§ **GOAL**: Copy out the records from the line with "You are a GUI" up to and including the line with "the people list", word for word, leaving out the pictures.

##### DATA IN THIS EXERCISE

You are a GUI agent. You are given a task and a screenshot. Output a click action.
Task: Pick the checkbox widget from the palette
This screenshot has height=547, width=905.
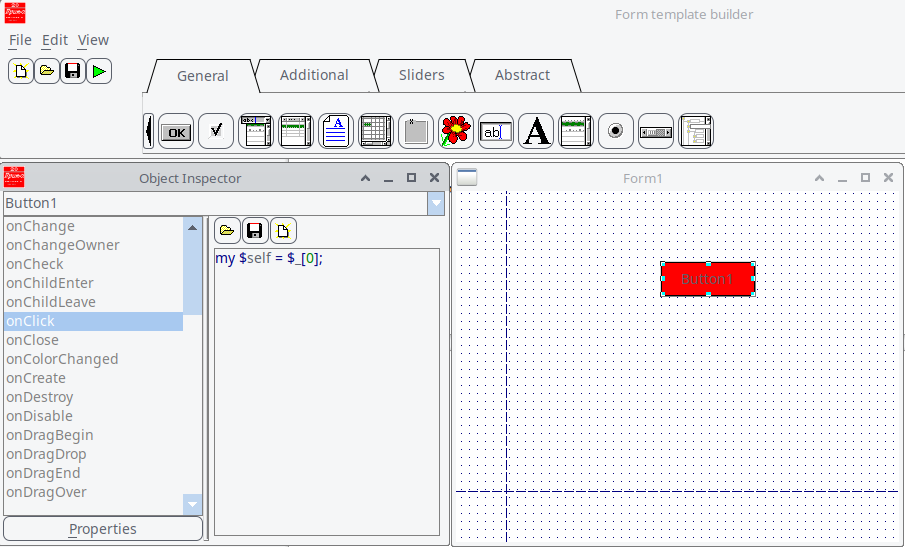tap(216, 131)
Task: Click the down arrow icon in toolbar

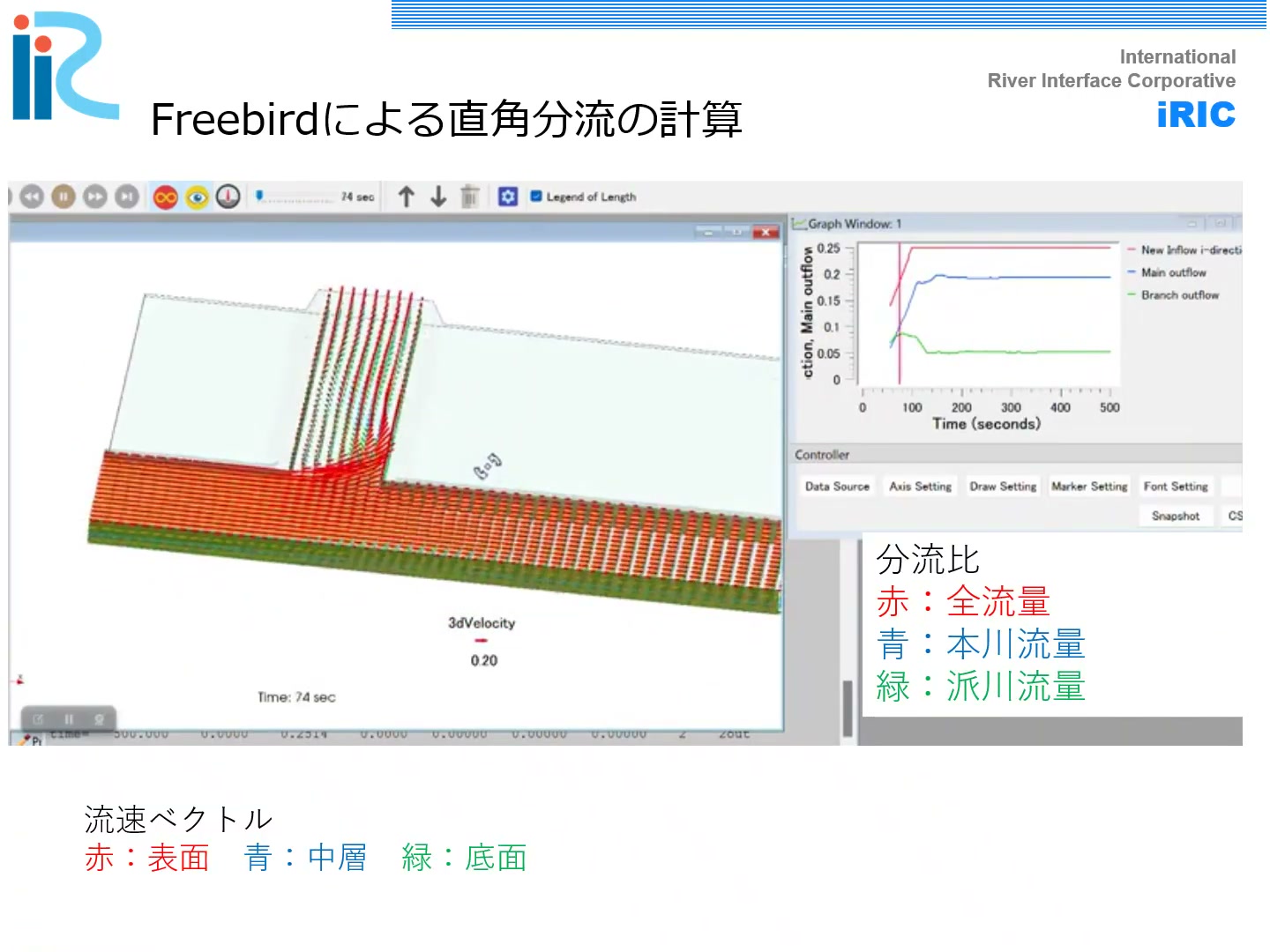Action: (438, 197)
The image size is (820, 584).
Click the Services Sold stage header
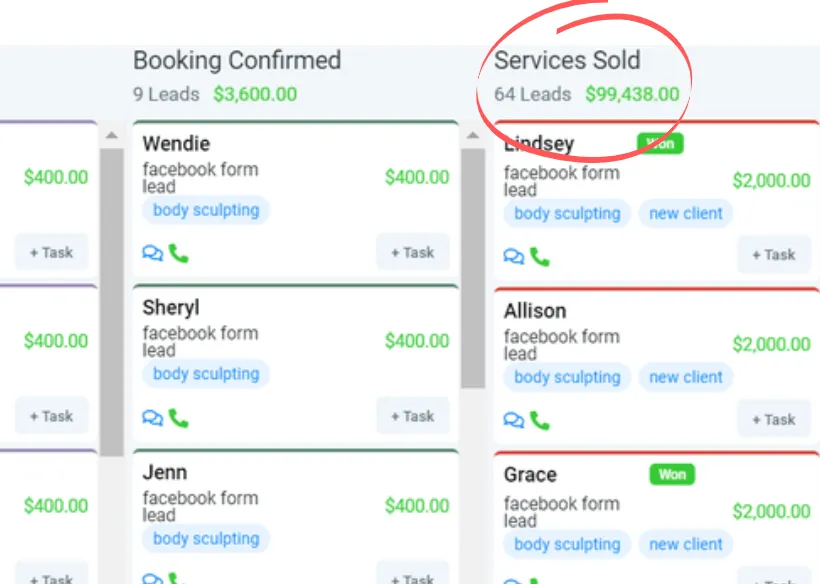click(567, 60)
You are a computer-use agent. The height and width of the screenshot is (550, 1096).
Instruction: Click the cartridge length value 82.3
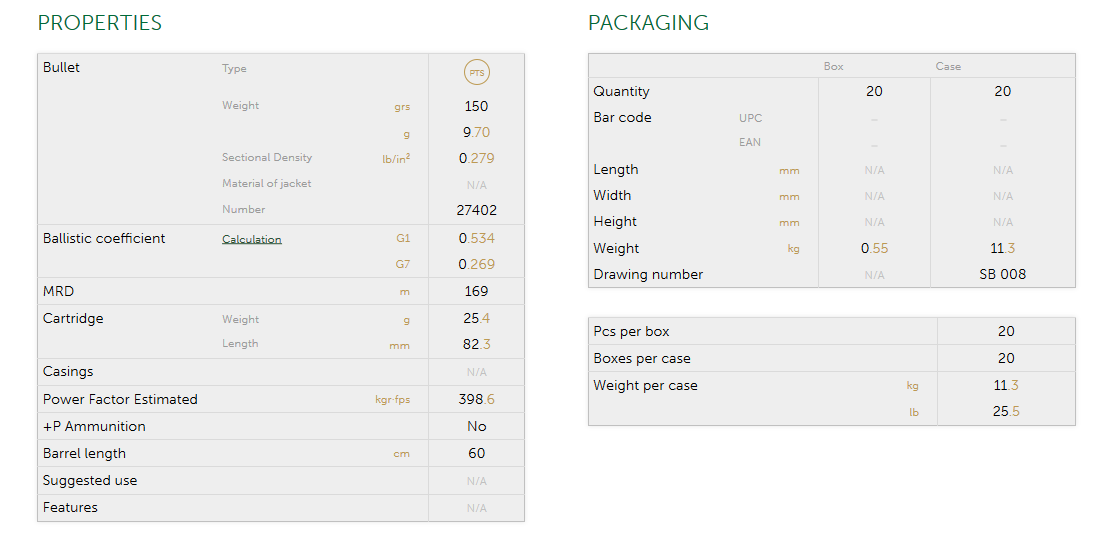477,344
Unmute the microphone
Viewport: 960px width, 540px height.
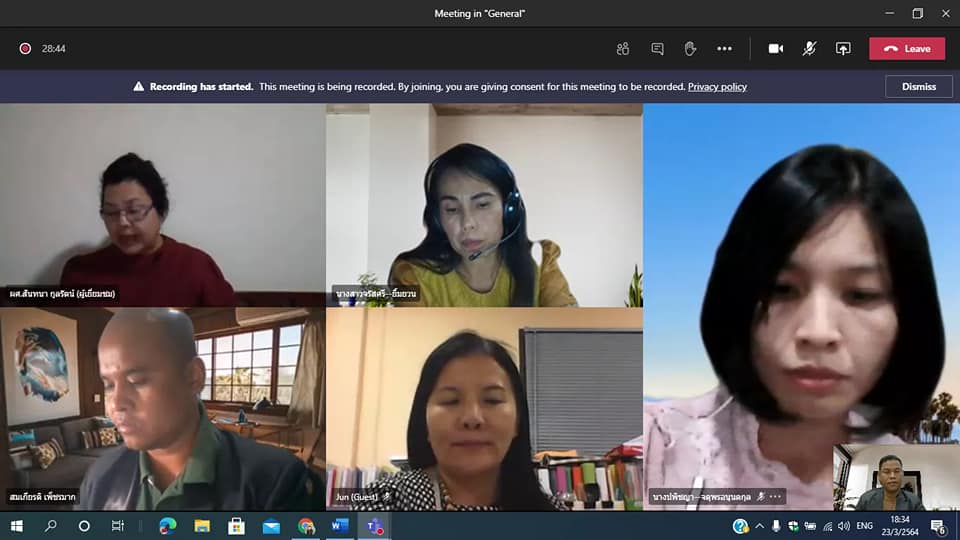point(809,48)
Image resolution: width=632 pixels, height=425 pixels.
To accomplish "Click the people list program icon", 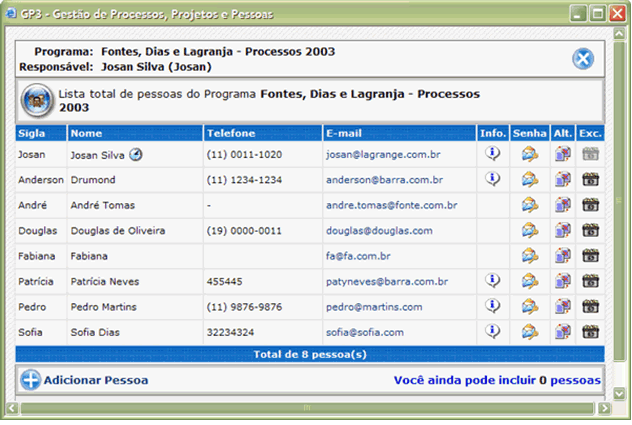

##########
##### DATA IN THIS EXERCISE

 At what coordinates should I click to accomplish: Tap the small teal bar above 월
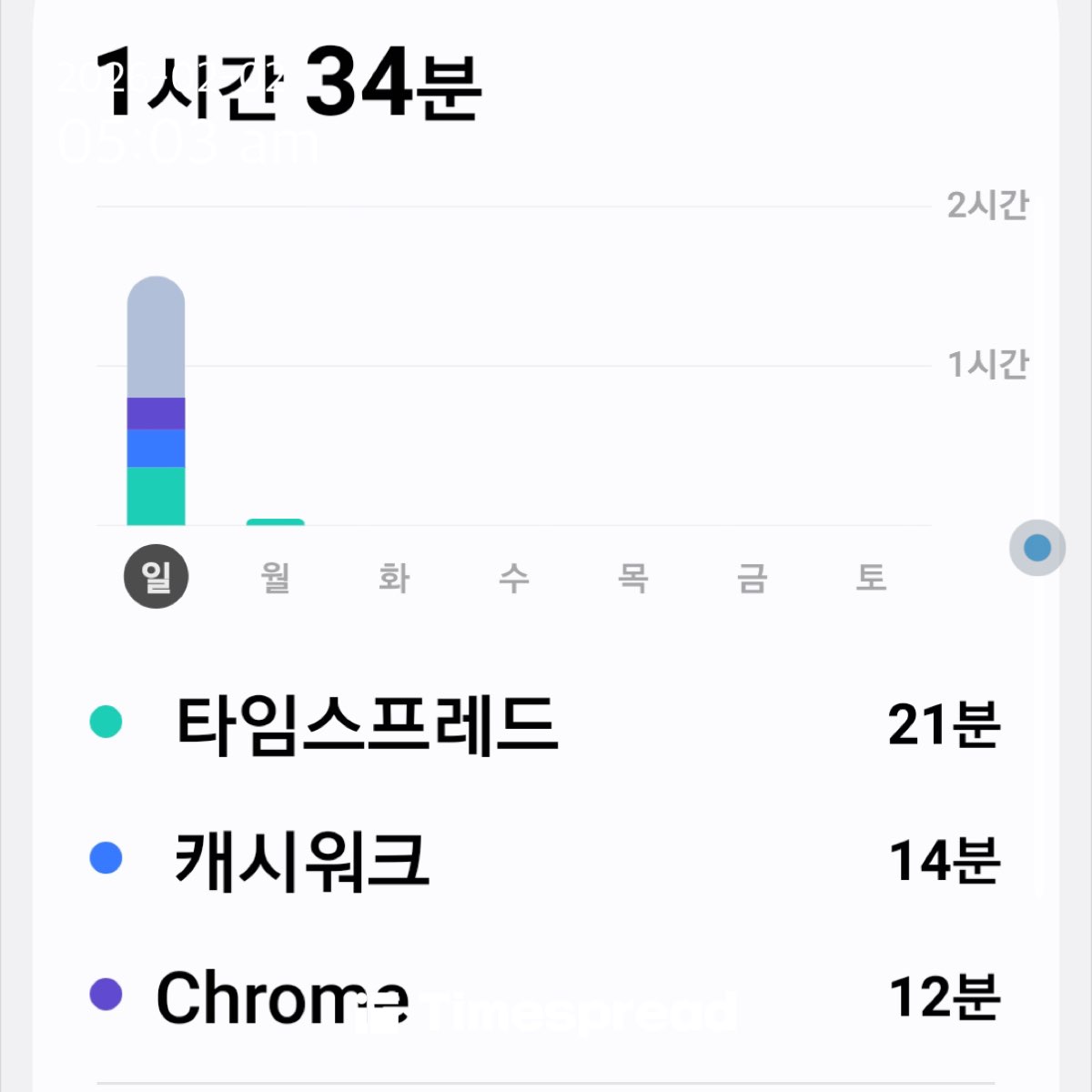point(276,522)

##########
##### DATA IN THIS EXERCISE

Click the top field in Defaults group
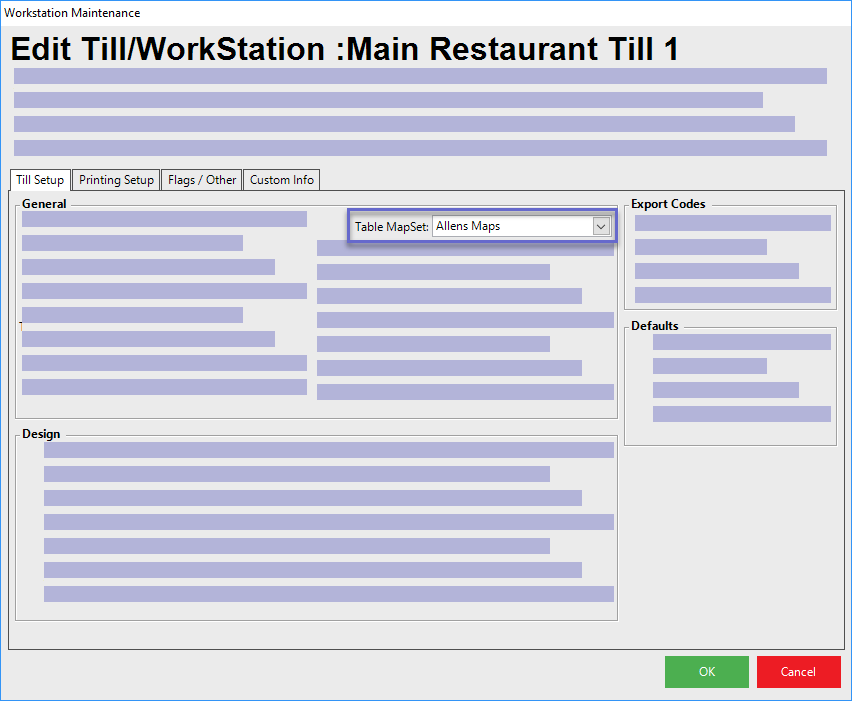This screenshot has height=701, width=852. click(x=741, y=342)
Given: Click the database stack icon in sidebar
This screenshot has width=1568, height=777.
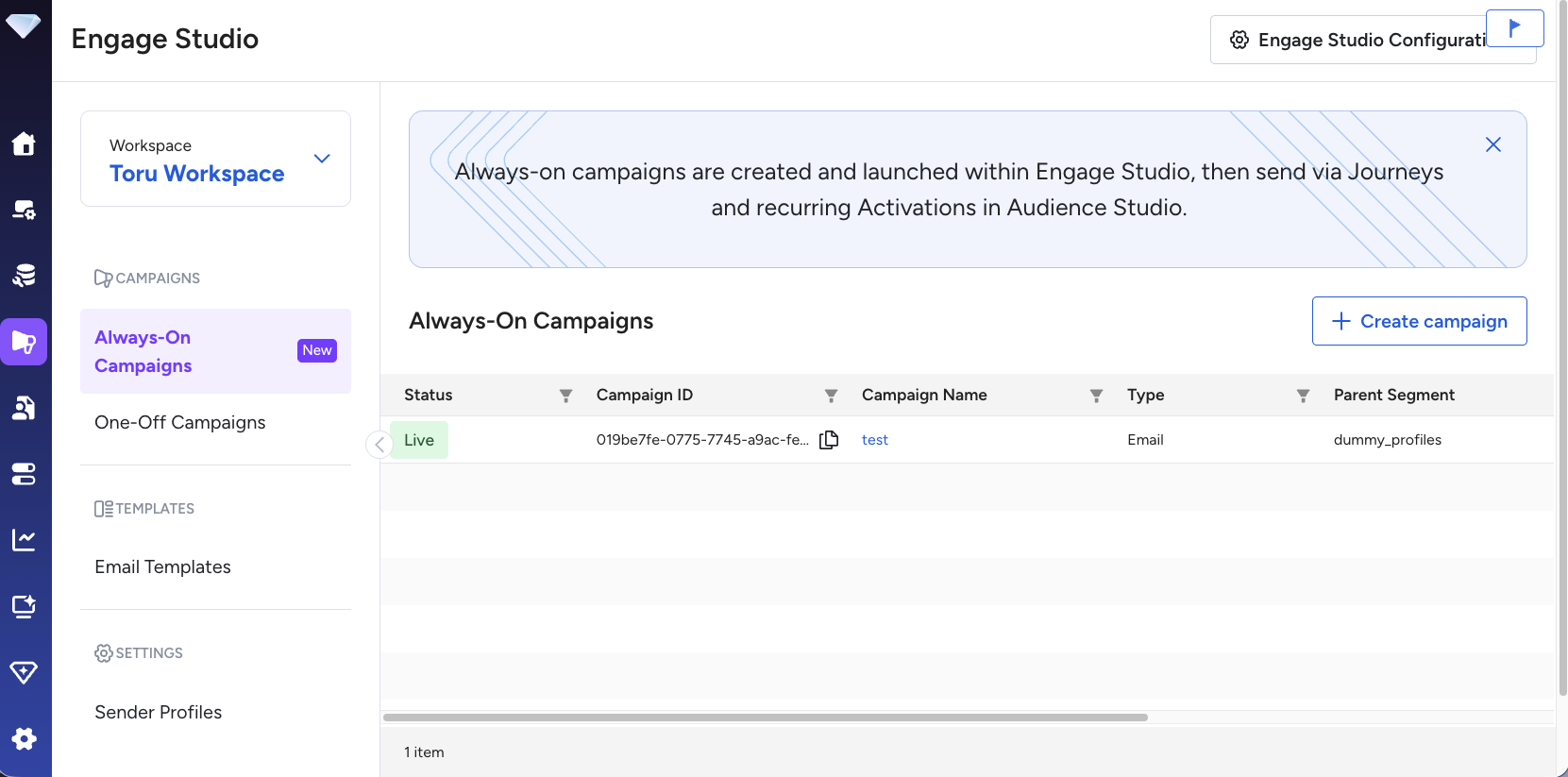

##########

§ **ANSWER TO THIS PROBLEM**:
You are a GUI agent. You are given a task and a screenshot. Output a click action.
Task: Pick the checkbox widget from the palette
This screenshot has height=547, width=905.
tap(216, 131)
Task: Click the down arrow icon in toolbar

Action: (438, 197)
The image size is (820, 584).
Click the Services Sold stage header
click(567, 60)
You are a computer-use agent. The height and width of the screenshot is (550, 1096).
Instruction: Click the cartridge length value 82.3
477,344
Unmute the microphone
Viewport: 960px width, 540px height.
point(809,48)
Image resolution: width=632 pixels, height=425 pixels.
To accomplish "Click the people list program icon", 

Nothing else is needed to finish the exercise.